I used tongs to remove the yarn from the dye.  Wearing rubber gloves, I washed the yarn until no more dye came out.  I set the yarn to dry in the sun.

Next up: wool!

 I covered the pot of dye with a nylon stocking and poured the dye into another pan, trying to avoid letting any of the spice mix in.  This is because I did not want any spices to stick to the wool which is much more delicate  and harder to wash than the cotton.  

Once the dye had cooled to about the temperature of bath water, I carefully submerged the wool.  Next time, I will take greater precautions to fully submerge it.  Again, I let the wool sit for about 30 minutes.  After washing, I found that this was far too short!  Next time, I will leave it for at least an hour, if not several.

After soaking, I carefully washed the wool.  The water should be luke warm--no warmer, no colder.  This prevents the wool from accidentally felting. After the water ran clean, I set the wool to dry in the sun.

The results!  Turmeric turned both the wool and the cotton a pretty bright yellow.  The paprika made the wool a pale orange and the cotton a coral pink.

I will be using the wool for needle-felting, not for wet-felting, because I do not know how well the dye will stand up to washing.  As for the cotton yarn, I will probably be using it to make brooches or accessories--again, things that do not require washing.

Want to dye other colors?  Try the same techniques used for dyeing Easter eggs (this link has a good explanation of different colors you can make)!

Next up: vegetable dyes!



  1. Who sells 365 brand spices in Praha?? Don't tell me whole foods invaded!

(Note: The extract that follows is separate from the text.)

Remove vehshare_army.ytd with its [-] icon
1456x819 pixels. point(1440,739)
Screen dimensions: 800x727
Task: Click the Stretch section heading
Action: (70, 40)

    1. Haha, nope, no Whole Foods invasion. Turmeric is one of my favorite spices, which I cannot find here, so I had it imported.

  2. When I tried paprika (on premordated wool) it was not light fast at all, the yarn turned as white as it started after only a few days in the open. Did you have the same experience?

  3. Came across your blog from Pinterest. May I know if the vinegar is for fixing the color? Can I use it for any spice or natural dye agent? Thank you.